Other highlights are Basso's escape from a tank of water while handcuffed and Sperry's manic technique while performing with birds and terrifying an audience member.

Yes, there is a lot of audience participation, especially in Hobson's and Trent's acts. Sometimes they ask for a volunteer and sometimes they choose, so no one is safe. But if you've always wanted to be in a Broadway show, this might be your chance.

Wednesday, November 12, 2014

Q&A & Ice Cream With Josh Kaufman

This morning, I joined the new star of Pippin and winner of the sixth season of The Voice, Josh Kaufman, for the unveiling of the new "High-Flying Sundae" at Serendipity 3. It consists of three scoops of Neapolitan ice cream, hot fudge, raspberry sauce, sour rainbow ribbon candy, whipped cream, a circus swirl lollipop, and dark chocolate covered popcorn. I was particularly a fan of the popcorn and ice cream together.
The sundae in all its glory (glory).
When he's not in the show or doing promotional events like this one, Kaufman is working on his first single. After trying the sundae, he was nice enough to sit down with me for a few minutes before his two shows to talk about the journey from The Voice to Broadway.

Q: How did you go from a show geared toward getting a recording contract to doing theater?
A: Honestly, it was kind of a freak thing after the show. I was on The Voice tour over the summer and the guy who runs my website got in contact with me while I was on the tour and said, "Hey. You just got this message through the website about a Broadway show. I looked it up and it looks like it's for real, so you might want to get in contact with them." And it just happened that Bernie Telsey from Telsey + Company was at one of the live shows of The Voice and saw me there and got the idea to get in contact with me about this. It's not an avenue that people probably expected me to go down, but it's something that I've always been interested in and enjoyed, so when the opportunity came up, I thought I at least have to give it a shot.
Josh Kaufman, now playing Pippin on Broadway.
Q: Are you still in touch with any of the coaches from The Voice?
A: There is a guy who works really closely with Usher on all of his albums. He has sort of a musical director role in everything Usher does. He actually worked with him on The Voice. I do keep in contact with him and let them know what is going on with me. Usher had me come out over the summer to a dinner he had with his non-profit organization, Usher's New Look, in Atlanta. It's focused on education. It's a really good organization. I sang a song there. So, I've kept some contact, but obviously the guy's ridiculously busy.
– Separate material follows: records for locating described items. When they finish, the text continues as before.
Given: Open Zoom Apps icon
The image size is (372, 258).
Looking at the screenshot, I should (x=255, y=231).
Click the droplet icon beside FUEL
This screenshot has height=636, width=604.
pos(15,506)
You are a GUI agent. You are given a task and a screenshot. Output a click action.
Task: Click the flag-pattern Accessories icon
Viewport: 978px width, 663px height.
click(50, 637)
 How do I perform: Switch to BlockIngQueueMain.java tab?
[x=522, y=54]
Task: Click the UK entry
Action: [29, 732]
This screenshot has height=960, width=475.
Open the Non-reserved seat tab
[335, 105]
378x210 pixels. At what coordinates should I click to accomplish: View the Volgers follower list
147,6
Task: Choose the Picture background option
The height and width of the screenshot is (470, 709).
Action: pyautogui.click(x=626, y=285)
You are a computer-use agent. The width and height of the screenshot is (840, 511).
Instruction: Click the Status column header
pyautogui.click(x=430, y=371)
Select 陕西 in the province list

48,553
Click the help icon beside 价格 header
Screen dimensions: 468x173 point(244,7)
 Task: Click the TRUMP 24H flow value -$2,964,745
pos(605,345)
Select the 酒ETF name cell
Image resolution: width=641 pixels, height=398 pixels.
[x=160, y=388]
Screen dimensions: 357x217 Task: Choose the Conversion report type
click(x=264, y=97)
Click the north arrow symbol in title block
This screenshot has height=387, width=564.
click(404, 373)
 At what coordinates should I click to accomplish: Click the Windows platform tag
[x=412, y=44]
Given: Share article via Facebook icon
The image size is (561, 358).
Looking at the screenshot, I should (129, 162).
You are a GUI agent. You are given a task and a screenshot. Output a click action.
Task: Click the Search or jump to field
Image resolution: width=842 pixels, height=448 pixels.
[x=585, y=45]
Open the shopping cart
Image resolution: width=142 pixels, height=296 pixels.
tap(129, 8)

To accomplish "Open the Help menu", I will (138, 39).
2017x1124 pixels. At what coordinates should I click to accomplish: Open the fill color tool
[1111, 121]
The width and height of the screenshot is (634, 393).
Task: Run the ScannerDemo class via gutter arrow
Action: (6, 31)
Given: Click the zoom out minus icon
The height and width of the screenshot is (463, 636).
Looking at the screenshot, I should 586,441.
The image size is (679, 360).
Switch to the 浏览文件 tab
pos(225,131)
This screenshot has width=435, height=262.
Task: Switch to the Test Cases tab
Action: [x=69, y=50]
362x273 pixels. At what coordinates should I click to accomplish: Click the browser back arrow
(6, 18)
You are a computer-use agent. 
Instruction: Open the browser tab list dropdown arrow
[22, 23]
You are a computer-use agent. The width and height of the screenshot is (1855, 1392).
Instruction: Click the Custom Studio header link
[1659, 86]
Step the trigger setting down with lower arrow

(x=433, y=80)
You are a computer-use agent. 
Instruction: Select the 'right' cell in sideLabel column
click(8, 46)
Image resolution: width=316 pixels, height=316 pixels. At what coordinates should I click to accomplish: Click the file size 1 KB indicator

He's on tour right now.

Q: When you were going to do this, did you have to run it by them? Did you have obligations with the show besides the tour?
A: I did have the obligation to do the tour and really beyond that, everything flips over to the record label. I signed with Universal Music Group Republic Records and so it's more them that I have obligations to now. NBC and The Voice, I'm kind of finished with that. Everything shifts over to the record label, so I did have to make sure that this would all work because obviously I've signed a contract, so I have to make sure that there are no conflicts, but we were able to work all that out.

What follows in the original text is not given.